The firm has worked for clients in the country before: in 2017, Ballard Partners was hired as a foreign agent by the Socialist Party of Albania, whose leader Edi Rama remains prime minister of the country. The firm provided advocacy and communications advice to the party in its dealings with U.S. leaders, a 12-month deal worth $20,000 a month, at a time when the party was facing scrutiny from the European Union and criticism from its conservative rivals over election practices. 

While Albania has boosted its renewable energy capacity under Rama, arranging to transmit clean energy to customers like Italy, the country was still exporting crude oil from aging infrastructure, according to a 2023 article from Agence France-Presse.

Critical Minerals, ‘Bitcoin Jesus,’ and Others

In July, Korea Zinc, the world’s largest zinc smelter, hired Ballard Partners, and spent $1.2 million lobbying with the firm on “critical mineral and metal development,” a key issue for the Trump administration. In addition to the Department of Defense (DOD), Department of Energy, the U.S. Senate, and others, the firm lobbied the Director of National Intelligence.

Late last year, Korea Zinc announced the refurbishment and construction of a $7.4 billion critical minerals refinery in Tennessee, largely funded by billions in U.S. government loans and subsidies, saying the DOD will hold a 40% stake in the venture. Ballard Partners applauded the deal on X, writing, “Proud to partner with Korea Zinc as they deliver on President Trump’s mandate to reshore manufacturing & secure U.S. supply chains.” The administration taking equity stakes in critical minerals companies marks a departure from previous policy, signaling to markets that projects without such support are at greater risk.

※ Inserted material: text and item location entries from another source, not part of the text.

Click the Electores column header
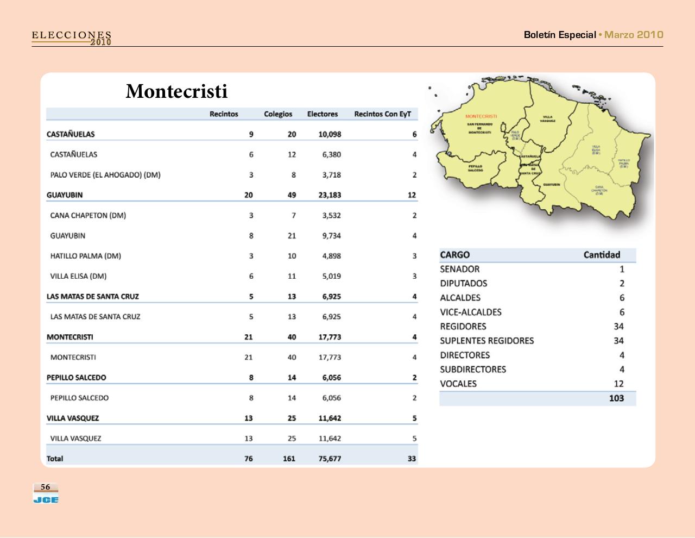The height and width of the screenshot is (538, 695). coord(322,114)
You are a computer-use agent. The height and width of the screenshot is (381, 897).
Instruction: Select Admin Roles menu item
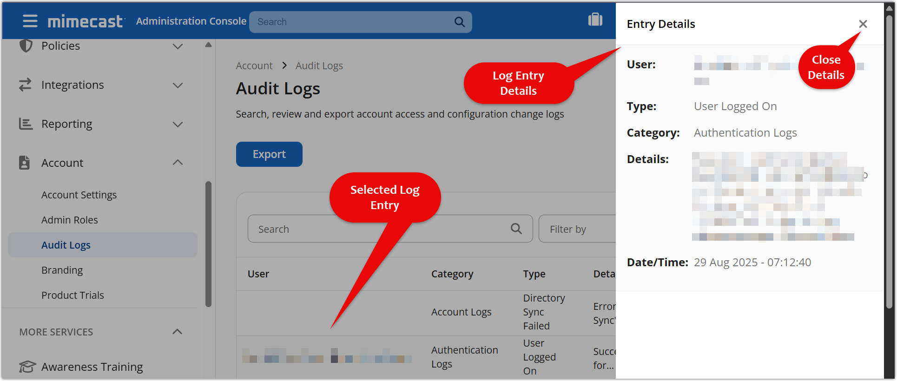pos(70,220)
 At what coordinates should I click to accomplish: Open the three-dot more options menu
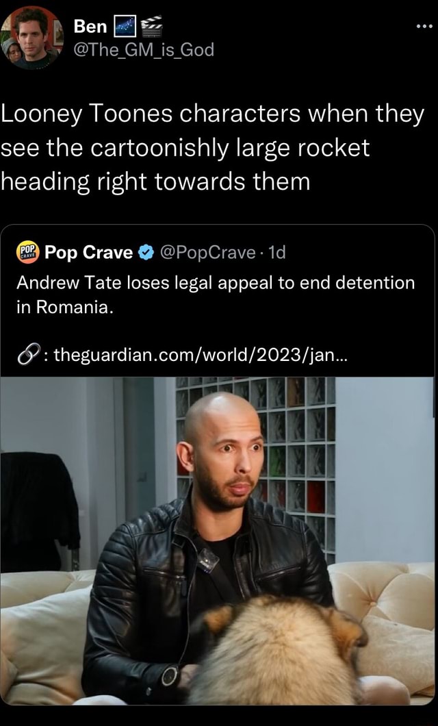pyautogui.click(x=424, y=27)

For many of these high-spending foreign clients, Ballard Partners’ quarterly lobbying disclosures are sparse on details, providing little view on the services it performs for millions in lobbying revenue. For example, from November–December, the firm was paid $630,000 by the law firm representing Bancrédito for lobbying of the White House Office, by Ballard and Lukis, on the issue of “Banking regulatory restrictions and requirements.” The bank’s holding company filed a lawsuit in the previous months against three international law firms, contesting legal advice that it says led to a $15 million fine.

TotalEnergies, the oil supermajor based in France, paid Ballard Partners $770,000 to lobby for its LNG production project in Mozambique, with over half that amount spent in the first quarter of the year in lobbying the White House Office. The firm listed only two lobbyists on the account: Ballard and Dan McFaul, managing partner in D.C. and a 2016 Trump transition team member. In March, the U.S. Export-Import Bank approved a $4.7 billion loan for the project that had initially been awarded during the first Trump administration. The project was enmeshed in a reported massacre and other severe human rights violations.

In Ver’s case, Ballard and three lobbyists at the firm were hired in September, and were paid $900,000 by his lawyers, Chris Kise & Associates, to lobby the White House and DOJ on “U.S. government crypto currency enforcement policy.” Known as “Bitcoin Jesus,” Ver had long encouraged wealthy individuals to take up residence in Saint Kitts and Nevis, which does not apply individual income taxes. In the October settlement, Ver entered a deferred prosecution agreement, admitting he failed to disclose Bitcoin holdings in 2014 when he renounced his U.S. citizenship, and agreed to pay a $50 million penalty, avoiding prison time.

TikTok hired the firm on Aug. 1, 2024 to lobby on “Issues related to internet technology, regulation of content platforms,” spending $600,000 in 2025 lobbying Congress, the Department of Veterans Affairs, and the White House Office. Throughout last year, Trump repeatedly delayed a legally-mandated deadline for the app’s owner ByteDance to sell off its holdings to an American company or be banned. Finally, last month, TikTok announced it had completed a deal for a new U.S. ownership structure that will preserve an almost 20% stake for ByteDance in the app—and, according to Bloomberg, send the Beijing company 50% or more of its overall profit.